Jake Angeli, an infamous far-right activist from Arizona, was pictured as part of the mob that assaulted the US Capitol on Wednesday.
On social media, other far-right activists tried to claim he was actually a liberal or part of "Antifa."
They did so by posting a photo of him at a Black Lives Matter protest in Tempe, Arizona, neglecting the fact that he was counter-protesting.
Jake Angeli is a far-right activist who loves Donald Trump and appearing in public without a shirt and posing as a viking.
On far-right social media, however, the man from Arizona -- pictured with a mob of Trump supporters at the US Capitol on Wednesday -- is being falsely portrayed as a supporter of a Black Lives Matter, a movement he opposes, as part of a conspiracy theory, stoked by at least one Fox News anchor, that blames the violence in Washington on anti-fascists.

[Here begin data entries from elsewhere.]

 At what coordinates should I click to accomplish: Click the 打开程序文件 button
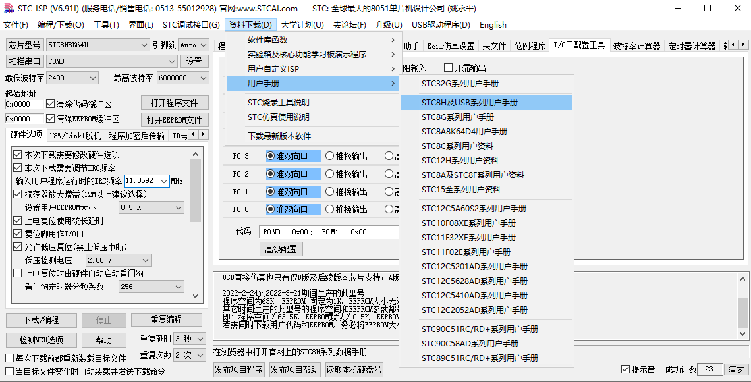point(175,103)
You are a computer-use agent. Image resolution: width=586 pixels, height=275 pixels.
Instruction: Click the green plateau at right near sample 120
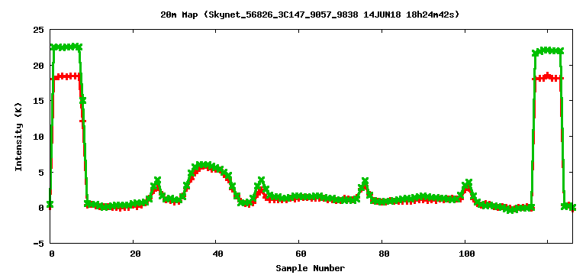[x=548, y=50]
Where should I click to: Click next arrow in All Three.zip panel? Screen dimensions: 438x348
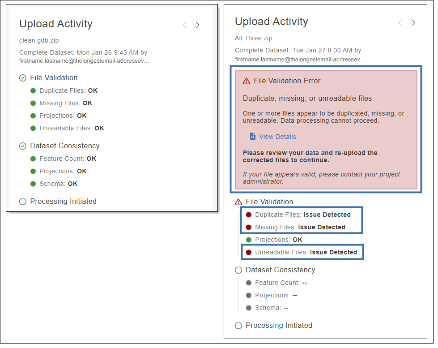413,23

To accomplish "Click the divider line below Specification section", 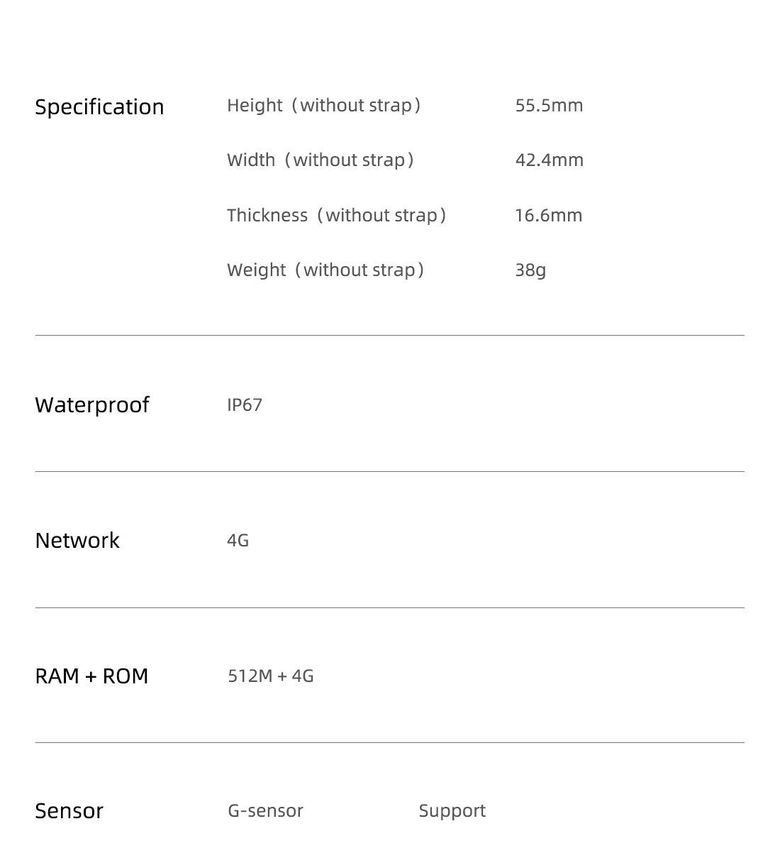I will point(390,336).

"Paid actor and was at the BLM march in Arizona last year," one man claimed on Twitter.
"This 'patriot' led the way in the DC Riot," claimed the administrator of a far-right Facebook group in New Mexico.
"This guy is from Arizona. Here is a photo I took of him at the Temple BLM march in June," another woman tweeted, quoting a left-wing Arizona activist, her post retweeted some 18,000 times and receiving over 27,000 likes.

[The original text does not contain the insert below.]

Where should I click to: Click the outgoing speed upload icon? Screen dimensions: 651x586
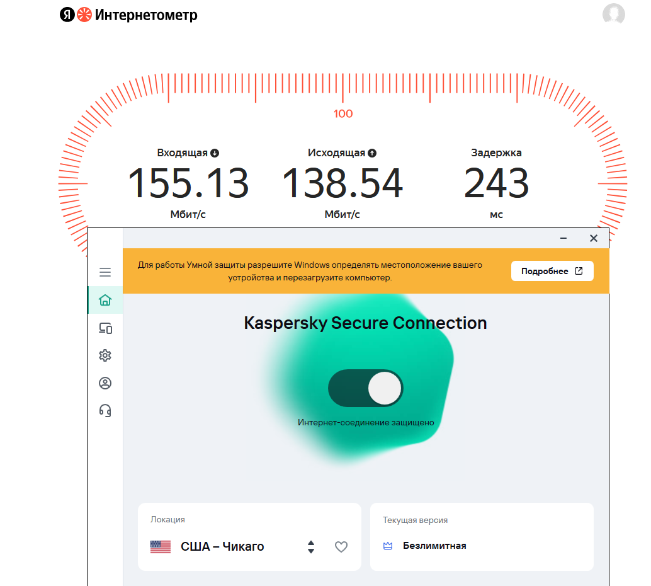click(x=372, y=153)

Angeli was indeed at a Black Lives Matter protest. The problem for far-right conspiracy theorists is that he was there to protest the protest. Indeed, he is a crank himself.
As the Arizona Republic reported, the 32-year-old Angeli is "a QAnon supporter who has been a fixture at Arizona right-wing political rallies over the past year." Back home, he is a fixture at the Arizona State Capitol building, "shouting about various conspiracy theories."

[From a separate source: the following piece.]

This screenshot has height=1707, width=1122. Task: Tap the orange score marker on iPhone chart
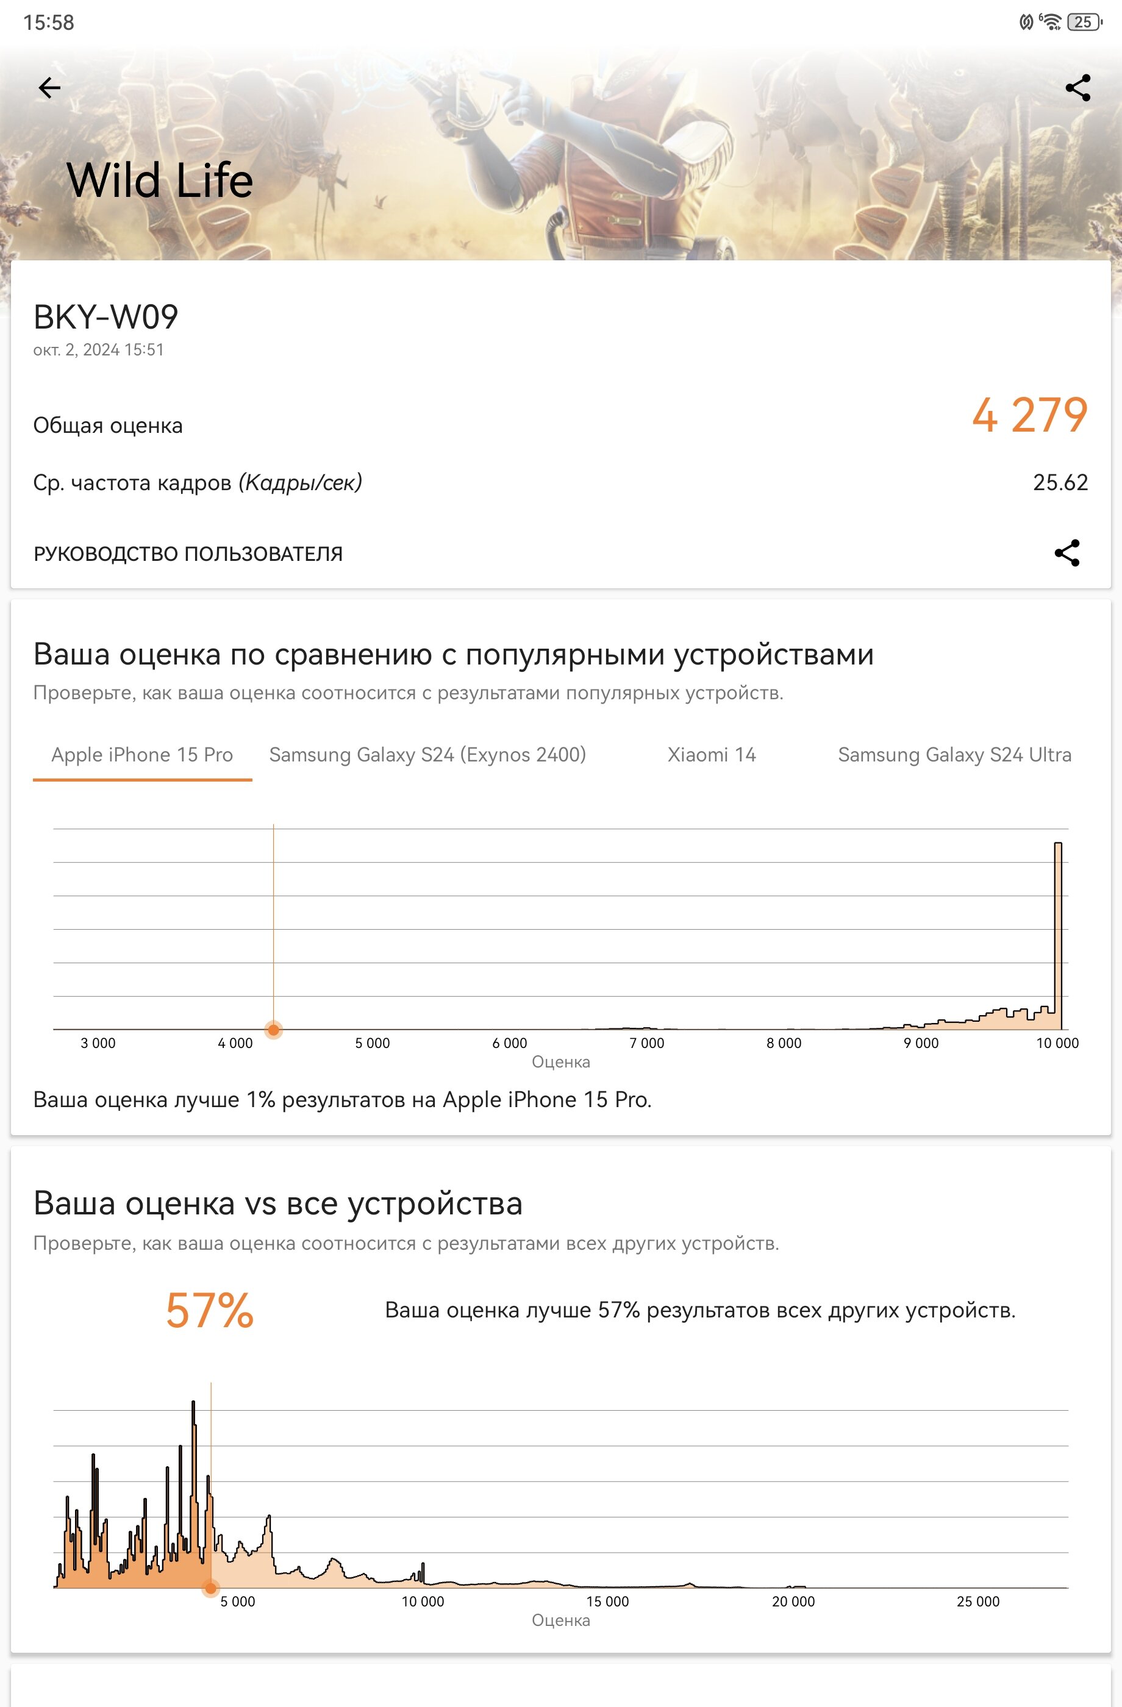273,1030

As Insider's Rachel E. Greenspan noted earlier in the day, that dedication has earned him the moniker, "Q Shaman." Antifa he is not.
The episode could be dismissed with a laugh, had the broader claim - that Antifa was responsible rather than the president's own supporters - not already being introduced into mainstream discourse by members of Congress, such as Rep. Matt Gaetz, who was applauded by House Republicans for his conspiratorial deflection.
Kate Starbird, an expert on disinformation at the University of Washington, explained what's coming on the far right: "They'll ask their followers to ignore what they saw with their own eyes (and some of what they experienced and perpetrated themselves)... and believe another alternative reality."